— Start —

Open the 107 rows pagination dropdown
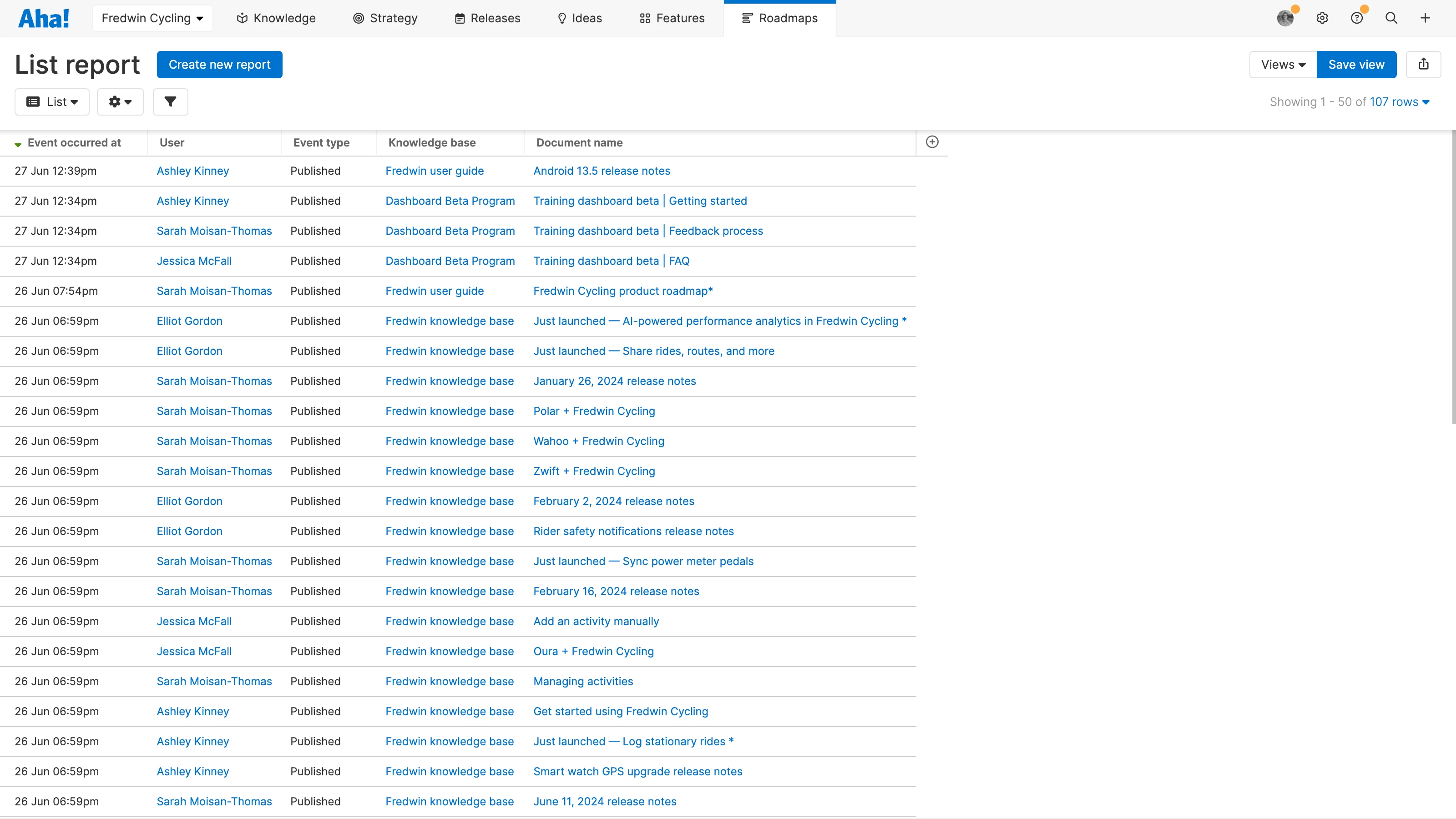The height and width of the screenshot is (819, 1456). click(x=1400, y=102)
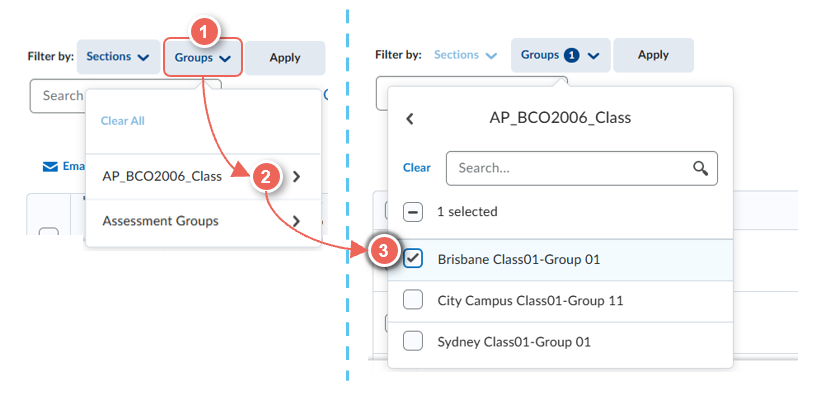Open the Sections filter dropdown on left
Image resolution: width=819 pixels, height=401 pixels.
117,57
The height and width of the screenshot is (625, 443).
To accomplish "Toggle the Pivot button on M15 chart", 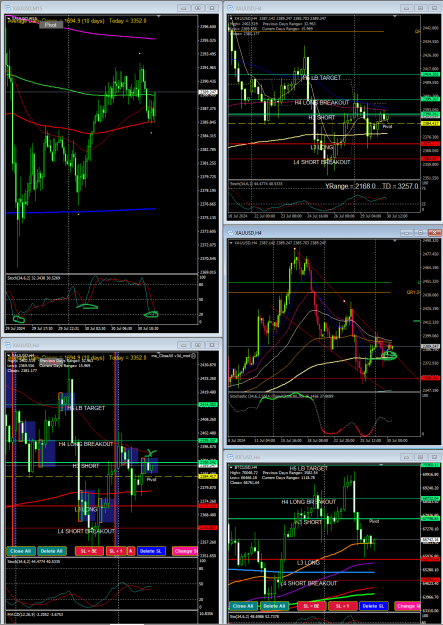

— End —

The problem:
Edit the lines above so that "pagination" is replaced with "page-size" and everything else stays the same. Leave the pictures out of your answer.

Answer to the exercise:
Open the 107 rows page-size dropdown
The height and width of the screenshot is (819, 1456). click(x=1400, y=102)
Open the Sections filter dropdown on left
Image resolution: width=819 pixels, height=401 pixels.
117,57
The height and width of the screenshot is (625, 443).
To accomplish "Toggle the Pivot button on M15 chart", 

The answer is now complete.